Şu çalışanlar var ya, çok oluyorlar… Sigortasını yapıyorsun, bir de üstüne yemek istiyor. Nedir bu kardeşim? ‘Memlekette işsizlik bitti’ diyorlar ama inanmayın. Koyarsın kapının önüne, bir kişilik iş için bin kişi sıraya girer.
Ah şu kıdem tazminatı olmasa ya, ben biliyorum yapacağımı…Neyse ki yakında devlete devredeceğiz. Zannediyorlar ki devletten kıdemlerini alacaklar. Aman banane… Benden gitsin de ne olursa olsun. Ben zaten ödememek için her türlü taklayı atıyordum.
Adama iş vermişsin, bir de her yıl enflasyon kadar zam istiyor. Bu sendikaların da hepsini kapatacaksın zaten. Neyse ki onları sararttılar da, artık sadece varmış gibi davranıyorlar.
Bunlara iyilik olsun diye işsizlik fonu oluşturuldu. Gidip başvurup paralarını almıyorlar. Kabul etmek lazım işveren kendisine söylemeden sigortasız çalıştırdığı için haklarını kaybetmiş olabilirler. Ama hayat bu…
Elbette burada biriken bir de para var. Fakat paranın da bir maliyeti söz konusu… Orada bekleyecek hali yok. Sayın iktidar onu da dış borç ödemesinde ya da ölü yatırım finansmanı olarak kullandı, Şimdi adı kaldı, kendi geziyor. Bunu da eleştiriyorlar.
Şu kıdemden kurtulmak iyi olacak. Bak iktidar akıllı. Onu da 10 yıl arayıp sormazsa devlete irat yazacak. Hak sahibi (!) 15 seneden önce alamayacak… Alırken de birden bire değil, taksit taksit sunulacak. Sanki kendi hak edişi…
İşveren ödemedi mi? Sorun değil… Zaman içinde öder; öderse kamu da çalışana hakkını verir. Sonuçta ne mi olur? İşveren bu parayı ödeyemez; fonda para birikemez; çalışan kıdemini alamaz; neticede kalan üç beş kuruş da Maliye Bakanlığı’na devredilir.

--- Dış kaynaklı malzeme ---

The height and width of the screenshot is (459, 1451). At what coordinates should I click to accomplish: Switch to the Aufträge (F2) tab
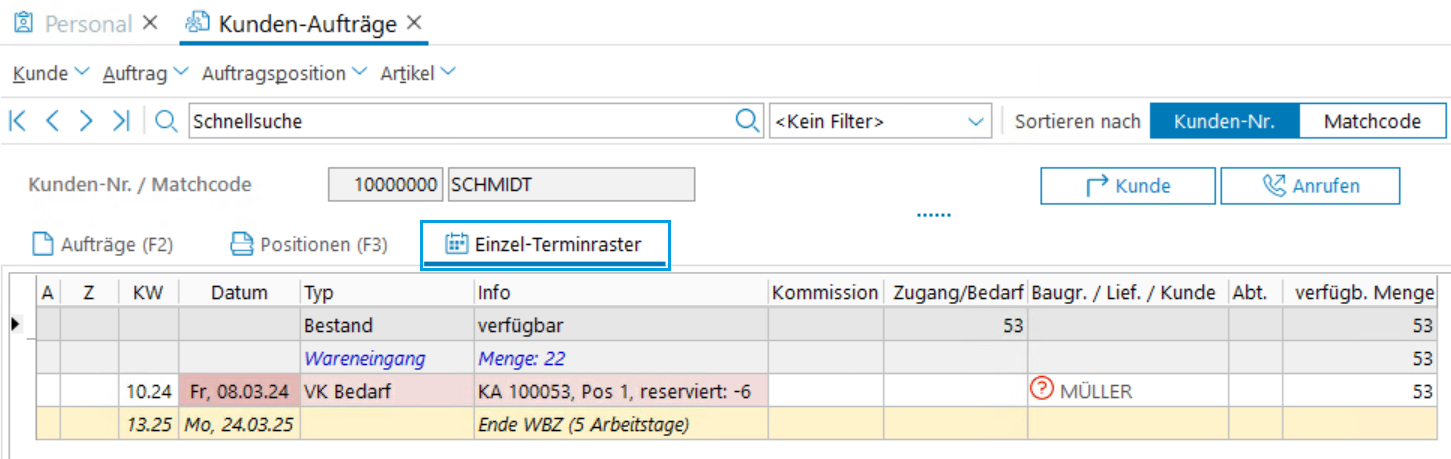point(103,244)

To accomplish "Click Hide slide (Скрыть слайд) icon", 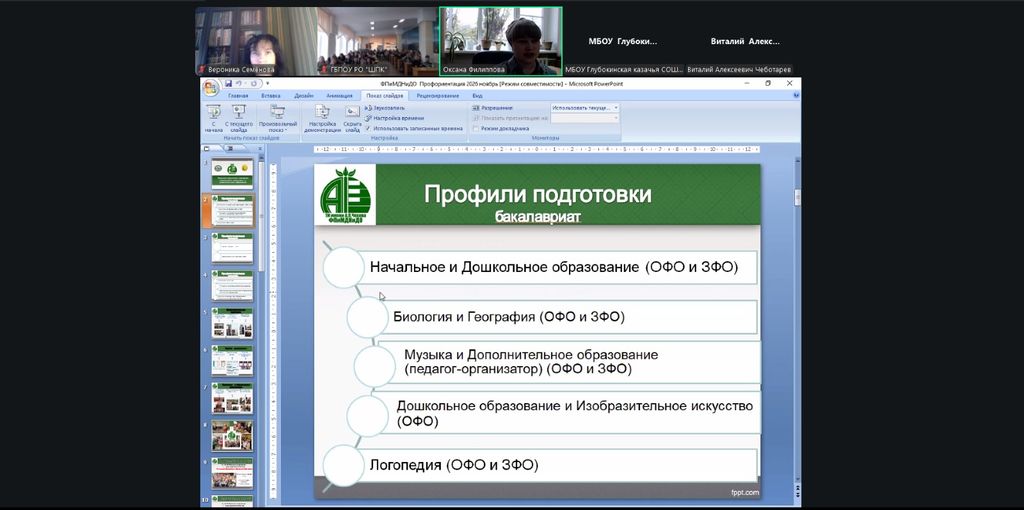I will pos(352,117).
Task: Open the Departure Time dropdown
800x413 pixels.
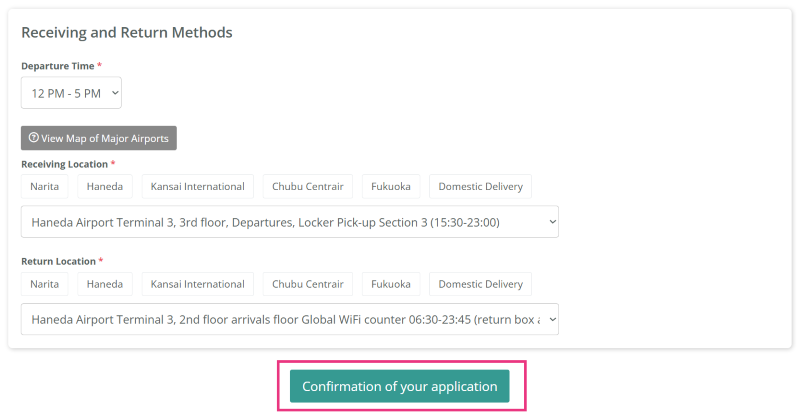Action: coord(71,93)
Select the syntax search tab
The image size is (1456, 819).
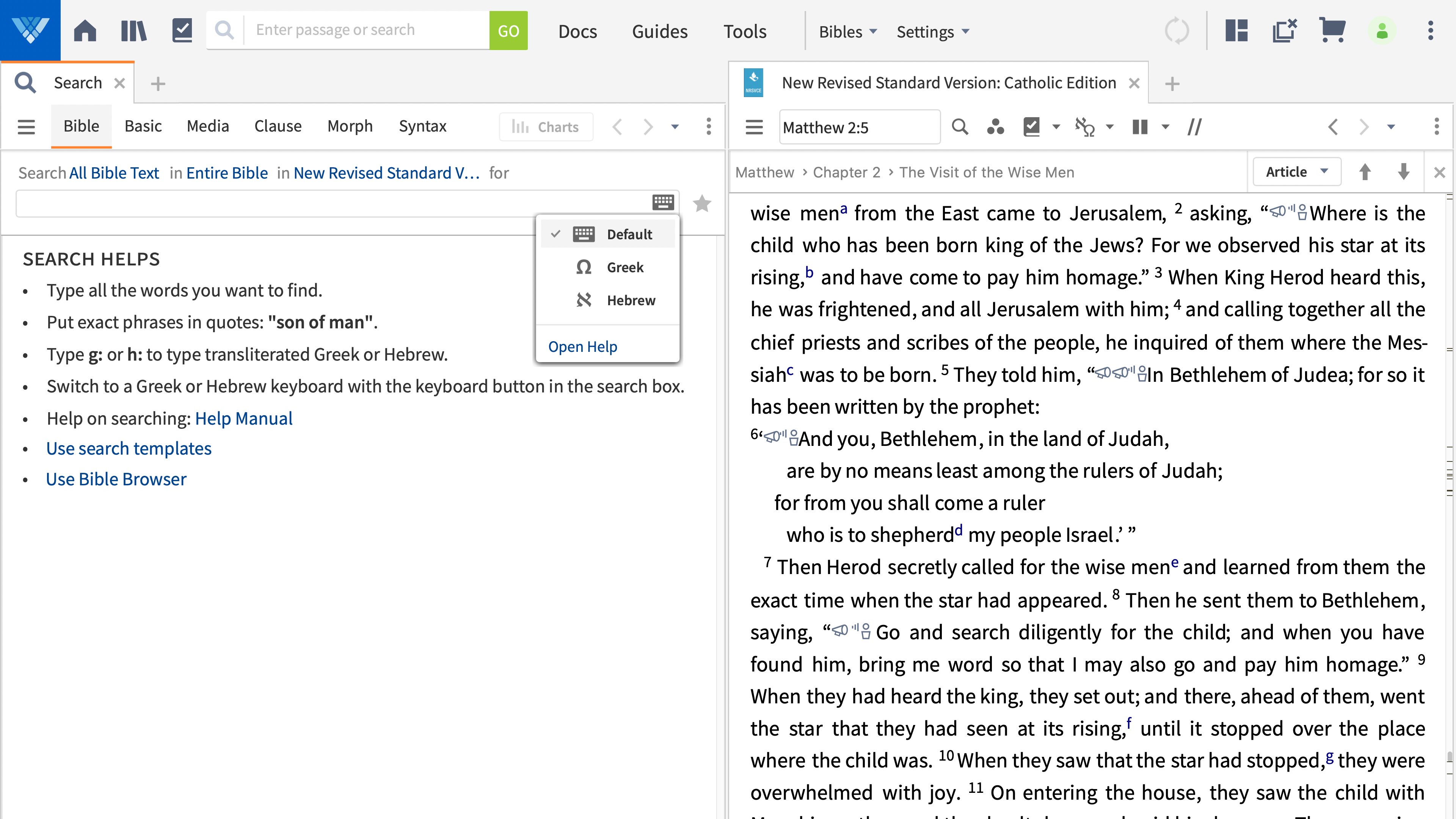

Bu arada kıdem tazminatı fona devredilince, arkasından çıkarılacak vergi ve prim affıyla kaç işverenin de kapanış vereceğini göreceğiz. Bu da madalyonun öbür yüzü… Ama dönelim tekrar çalışanlara… Utanmaz bunlar utanmaz. Bence para da vermeye gerek yok. Nasılsa çoğu yoksulluk sınırının altında yaşıyor. Yollarız açlık sınırına olur biter.
Daha iyi bir fikrim var. Aldıklarını da geri versinler. Tam yazacaktım ki biri benden önce düşünmüş. “İŞKUR bünyesinde sözleşmeli olarak çalışan 4 bin kadar iş ve meslek danışmanlarından (İMD) kadroya geçirilmeleri karşılığında maaşlarından üçte bir oranında kesintiye gitmeleri isteniyor.” Danışmanına bunu yapan, çalışanına ne yapmaz?
Lafın özü şu değerli okurlar: Ortadaki utanmazlık iyice zıvanadan çıktı. Göreceksiniz yakında kelle vergisi de gündeme gelir. Ama o vergi kime kesilir, bilemem. Çok zorluyorlar ama tavsiyem sırça köşklerinden insinler de, halkın arasına karışsınlar. Millet burnundan soluyor ve iktidar utanmazlığı ele alıp, zorladıkça zorluyor.